__Provided data__
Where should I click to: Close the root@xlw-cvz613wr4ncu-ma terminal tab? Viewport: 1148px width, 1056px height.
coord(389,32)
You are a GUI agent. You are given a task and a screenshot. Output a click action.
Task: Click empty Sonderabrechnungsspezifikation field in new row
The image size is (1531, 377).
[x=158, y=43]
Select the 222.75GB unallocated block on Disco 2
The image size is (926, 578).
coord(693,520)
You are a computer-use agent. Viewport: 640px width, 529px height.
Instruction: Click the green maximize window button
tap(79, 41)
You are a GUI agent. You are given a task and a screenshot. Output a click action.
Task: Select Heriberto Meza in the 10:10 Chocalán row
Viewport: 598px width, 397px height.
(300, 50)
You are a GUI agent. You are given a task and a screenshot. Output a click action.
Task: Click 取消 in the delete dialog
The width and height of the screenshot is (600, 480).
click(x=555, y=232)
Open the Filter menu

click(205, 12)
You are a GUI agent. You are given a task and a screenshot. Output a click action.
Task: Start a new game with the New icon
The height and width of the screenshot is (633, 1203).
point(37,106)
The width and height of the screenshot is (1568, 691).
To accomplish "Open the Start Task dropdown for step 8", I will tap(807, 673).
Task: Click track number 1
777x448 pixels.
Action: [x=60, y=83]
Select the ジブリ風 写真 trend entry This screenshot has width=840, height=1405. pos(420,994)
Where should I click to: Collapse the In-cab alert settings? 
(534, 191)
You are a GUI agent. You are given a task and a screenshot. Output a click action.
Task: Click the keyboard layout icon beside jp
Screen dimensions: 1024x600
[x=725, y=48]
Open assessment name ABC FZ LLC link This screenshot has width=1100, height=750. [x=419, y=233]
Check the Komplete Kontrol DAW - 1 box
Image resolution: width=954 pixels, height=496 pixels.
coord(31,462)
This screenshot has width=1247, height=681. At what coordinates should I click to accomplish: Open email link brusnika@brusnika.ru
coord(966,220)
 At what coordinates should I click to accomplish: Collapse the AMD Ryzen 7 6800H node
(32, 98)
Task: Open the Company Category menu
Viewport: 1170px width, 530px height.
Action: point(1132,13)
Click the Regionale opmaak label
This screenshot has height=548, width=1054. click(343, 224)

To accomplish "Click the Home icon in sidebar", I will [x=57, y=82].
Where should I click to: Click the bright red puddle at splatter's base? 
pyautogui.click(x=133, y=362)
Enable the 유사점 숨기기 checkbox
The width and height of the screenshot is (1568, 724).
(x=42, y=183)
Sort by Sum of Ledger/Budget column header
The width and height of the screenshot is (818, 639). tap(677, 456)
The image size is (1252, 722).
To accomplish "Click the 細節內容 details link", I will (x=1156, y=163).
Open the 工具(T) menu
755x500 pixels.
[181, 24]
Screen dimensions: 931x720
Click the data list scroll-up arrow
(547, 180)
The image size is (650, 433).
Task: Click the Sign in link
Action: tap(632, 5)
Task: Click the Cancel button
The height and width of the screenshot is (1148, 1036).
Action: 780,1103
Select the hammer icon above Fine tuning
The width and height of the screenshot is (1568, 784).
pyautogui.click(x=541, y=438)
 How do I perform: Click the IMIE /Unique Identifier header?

__Action item__
All entries above are to be reproduced exactly.

__Result of the task__
Where should I click to: Close the root@xlw-cvz613wr4ncu-ma terminal tab? Viewport: 1148px width, 1056px height.
coord(389,32)
You are a GUI agent. You are given a task and a screenshot. Output a click action.
Task: Click empty Sonderabrechnungsspezifikation field in new row
The image size is (1531, 377).
[x=158, y=43]
Select the 222.75GB unallocated block on Disco 2
The image size is (926, 578).
coord(693,520)
You are a computer-use agent. Viewport: 640px width, 529px height.
Instruction: Click the green maximize window button
tap(79, 41)
You are a GUI agent. You are given a task and a screenshot. Output a click action.
Task: Select Heriberto Meza in the 10:10 Chocalán row
Viewport: 598px width, 397px height.
(300, 50)
You are a GUI agent. You are given a task and a screenshot. Output a click action.
Task: Click 取消 in the delete dialog
The width and height of the screenshot is (600, 480).
click(x=555, y=232)
Open the Filter menu

click(205, 12)
You are a GUI agent. You are given a task and a screenshot. Output a click action.
Task: Start a new game with the New icon
The height and width of the screenshot is (633, 1203).
point(37,106)
The width and height of the screenshot is (1568, 691).
To accomplish "Open the Start Task dropdown for step 8", I will tap(807, 673).
Task: Click track number 1
777x448 pixels.
Action: [x=60, y=83]
Select the ジブリ風 写真 trend entry This screenshot has width=840, height=1405. pos(420,994)
Where should I click to: Collapse the In-cab alert settings? 
(534, 191)
You are a GUI agent. You are given a task and a screenshot. Output a click action.
Task: Click the keyboard layout icon beside jp
Screen dimensions: 1024x600
[x=725, y=48]
Open assessment name ABC FZ LLC link This screenshot has width=1100, height=750. [x=419, y=233]
Check the Komplete Kontrol DAW - 1 box
Image resolution: width=954 pixels, height=496 pixels.
coord(31,462)
This screenshot has width=1247, height=681. At what coordinates should I click to accomplish: Open email link brusnika@brusnika.ru
coord(966,220)
 At what coordinates should I click to accomplish: Collapse the AMD Ryzen 7 6800H node
(32, 98)
Task: Open the Company Category menu
Viewport: 1170px width, 530px height.
Action: point(1132,13)
Click the Regionale opmaak label
This screenshot has height=548, width=1054. click(343, 224)

To accomplish "Click the Home icon in sidebar", I will [x=57, y=82].
Where should I click to: Click the bright red puddle at splatter's base? 
pyautogui.click(x=133, y=362)
Enable the 유사점 숨기기 checkbox
The width and height of the screenshot is (1568, 724).
(x=42, y=183)
Sort by Sum of Ledger/Budget column header
The width and height of the screenshot is (818, 639). tap(677, 456)
The image size is (1252, 722).
To accomplish "Click the 細節內容 details link", I will (x=1156, y=163).
Open the 工具(T) menu
755x500 pixels.
[181, 24]
Screen dimensions: 931x720
Click the data list scroll-up arrow
(547, 180)
The image size is (650, 433).
Task: Click the Sign in link
Action: tap(632, 5)
Task: Click the Cancel button
The height and width of the screenshot is (1148, 1036).
Action: 780,1103
Select the hammer icon above Fine tuning
The width and height of the screenshot is (1568, 784).
pyautogui.click(x=541, y=438)
 How do I perform: Click the IMIE /Unique Identifier header?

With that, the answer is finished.